◆ **TASK SET**:
a) In the Firefly forum thread, which other show does FA_Q2 say ended far too early?
b) Continue the Firefly forum thread from where it stops.

◆ **DOCUMENT PASSAGE**:
------------
# Firefly



## dblack (Feb 22, 2013)

Was cancelled because of you. You suck.


----------



## FireFly (Feb 22, 2013)

I am still here!


----------



## dblack (Feb 23, 2013)

Still flying.


----------



## TheOldSchool (Feb 23, 2013)

OP - I apologize, I didn't know about the show at the time!  I swear!  I was in middle school!

Of course if this thread is about Firefly the poster then ignore my previous statement.  And keep on flying.


----------



## dblack (Feb 23, 2013)

TheOldSchool said:


> OP - I apologize, I didn't know about the show at the time!  I swear!  I was in middle school!
> 
> Of course if this thread is about Firefly the poster then ignore my previous statement.  And keep on flying.



This thread is about the greatest television series to ever air.


----------



## TheOldSchool (Feb 23, 2013)

dblack said:


> TheOldSchool said:
> 
> 
> > OP - I apologize, I didn't know about the show at the time!  I swear!  I was in middle school!
> ...



Then I wish I could rep you a thousand times.  Have you seen the semi-reunion on syfy from earlier this year?


----------



## TheOldSchool (Feb 23, 2013)

[YOUTUBE]3Q3pdj9p6yI[/YOUTUBE]


----------



## Wacky Quacky (Feb 23, 2013)

Must give more rep!


----------



## editec (Feb 23, 2013)

Yeah, I enjoyed that show, too.


----------



## FA_Q2 (Feb 23, 2013)

Really?  That good huh.  Have not seen it myself but I am going to have to watch it now.  All the good shows end far to early.  I, for one, was pissed at the end to SGU.  That was an awesome show and was ended far to early.


----------



## dblack (Feb 23, 2013)
------------
◆ **RAW DATA**:
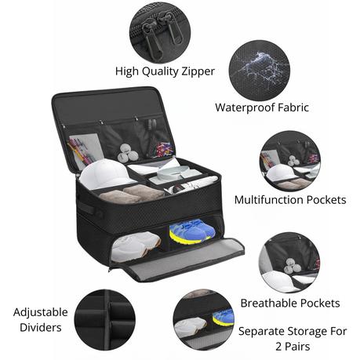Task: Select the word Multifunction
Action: pos(269,200)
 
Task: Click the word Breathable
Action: pos(268,304)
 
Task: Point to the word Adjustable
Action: pos(41,313)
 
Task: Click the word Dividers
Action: pos(41,328)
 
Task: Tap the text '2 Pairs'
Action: pos(293,347)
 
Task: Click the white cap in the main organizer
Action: pos(104,173)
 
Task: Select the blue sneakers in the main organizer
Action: pos(192,231)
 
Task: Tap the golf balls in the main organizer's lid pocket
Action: pos(128,153)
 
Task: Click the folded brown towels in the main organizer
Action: pos(132,194)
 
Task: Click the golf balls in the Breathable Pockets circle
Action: pos(293,265)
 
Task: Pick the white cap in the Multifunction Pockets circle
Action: pos(278,173)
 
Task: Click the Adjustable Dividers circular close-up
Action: pos(104,319)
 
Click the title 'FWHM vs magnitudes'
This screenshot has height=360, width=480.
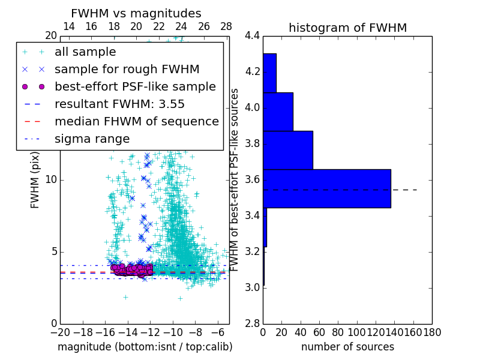coord(136,14)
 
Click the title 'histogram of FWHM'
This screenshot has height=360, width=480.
coord(347,28)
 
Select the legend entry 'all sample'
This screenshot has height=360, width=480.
coord(85,52)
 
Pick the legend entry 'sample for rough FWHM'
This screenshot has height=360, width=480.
coord(127,70)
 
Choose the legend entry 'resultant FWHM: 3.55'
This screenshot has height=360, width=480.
coord(119,104)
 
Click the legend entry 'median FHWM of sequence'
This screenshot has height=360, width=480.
coord(136,122)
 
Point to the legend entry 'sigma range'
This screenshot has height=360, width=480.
coord(92,139)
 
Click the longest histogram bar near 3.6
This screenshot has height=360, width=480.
coord(327,188)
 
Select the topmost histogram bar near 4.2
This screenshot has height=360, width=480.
coord(269,73)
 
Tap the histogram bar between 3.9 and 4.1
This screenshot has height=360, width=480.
coord(278,112)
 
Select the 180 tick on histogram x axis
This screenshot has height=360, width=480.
coord(432,332)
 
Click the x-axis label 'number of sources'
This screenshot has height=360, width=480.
coord(347,347)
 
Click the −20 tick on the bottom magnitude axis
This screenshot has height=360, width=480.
coord(60,332)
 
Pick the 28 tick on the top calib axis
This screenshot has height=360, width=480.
coord(226,26)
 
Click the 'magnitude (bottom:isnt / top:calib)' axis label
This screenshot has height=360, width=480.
coord(145,347)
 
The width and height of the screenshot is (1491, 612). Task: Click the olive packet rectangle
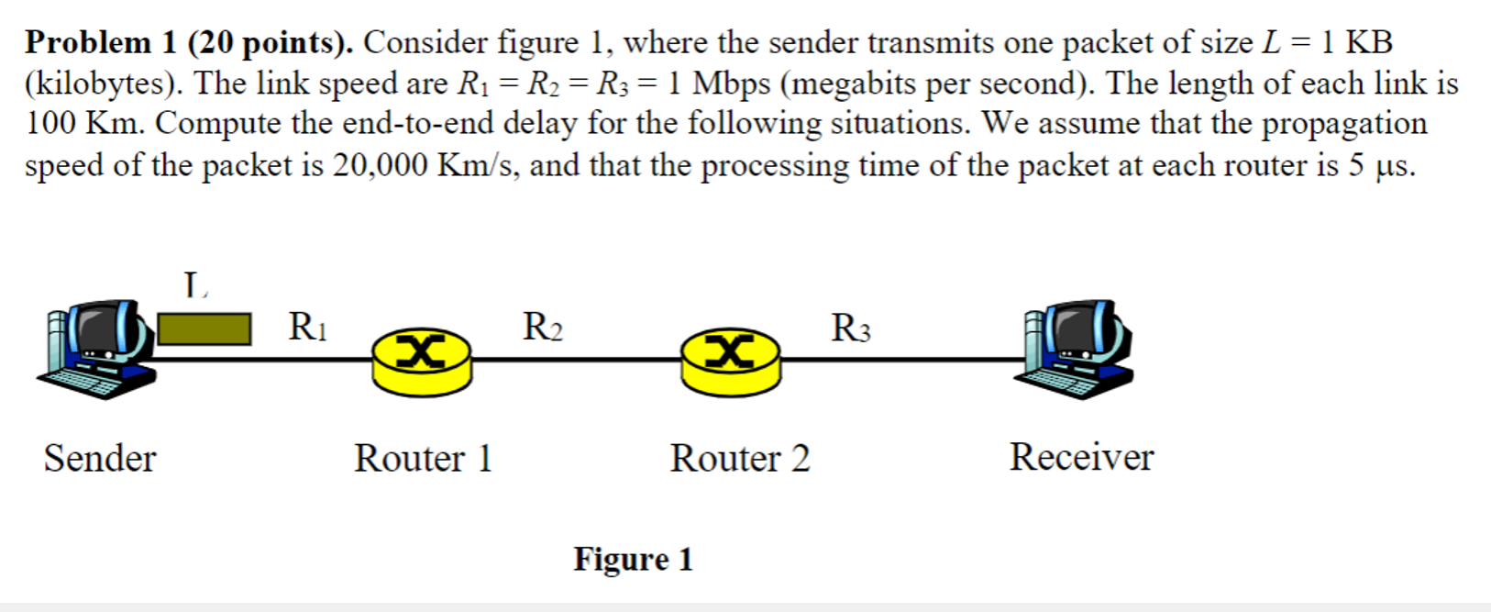tap(204, 329)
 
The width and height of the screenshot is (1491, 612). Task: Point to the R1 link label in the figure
tap(307, 327)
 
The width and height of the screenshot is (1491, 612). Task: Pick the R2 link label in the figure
tap(543, 327)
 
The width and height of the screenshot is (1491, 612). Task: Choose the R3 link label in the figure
tap(851, 328)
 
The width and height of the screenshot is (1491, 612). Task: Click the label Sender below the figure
tap(100, 458)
------------
◆ **OUTPUTS**:
a) SGU.

b)
FA_Q2 said:


> Really?  That good huh.  Have not seen it myself but I am going to have to watch it now.  All the good shows end far to early.  I, for one, was pissed at the end to SGU.  That was an awesome show and was ended far to early.



Indeed. Check out Firefly. I suspect it's cancellation (even ten years on) will piss you off as well.


----------



## PredFan (Feb 23, 2013)

Loved the show. And the movie.


----------



## JoeB131 (Feb 23, 2013)

dblack said:


> Was cancelled because of you. You suck.



Actually, it was cancelled because the Fox Network ran the episodes out of sequence, so they made less sense, they didn't promote the show properly and they put it in a crappy time slot. 

I think what happened is that they went to Joss Whedon and said, "Give us another Buffy", and Joss came back with this weird space show that had Chinese-speaking Cowboys in it, and they said, "What the fuck?"  

It was a great show, and it is an acquired taste.

Pretty much like _Futurama_ and their sorry attempt to ressurrect _Doctor Who_, Fox shouldn't be trusted with any Science Fiction franchise.


----------



## dblack (Feb 23, 2013)

JoeB131 said:


> dblack said:
> 
> 
> > Was cancelled because of you. You suck.
> ...



Nope - it was you Joe. Fess up. It's all your fault.


----------



## JoeB131 (Feb 23, 2013)

dblack said:


> JoeB131 said:
> 
> 
> > dblack said:
> ...



Well, I'll admit, when it was on, I didn't waste time trying to figure out where Fox was putting it this week.  I think of the original ten episodes they bothered to air, I did watch maybe 8 of them in their first run.  

When Sci-Fi ran them in the proper order with the 4 unaired episodes put back into the mix, it made a lot more sense as a series.


----------



## Seawytch (Feb 23, 2013)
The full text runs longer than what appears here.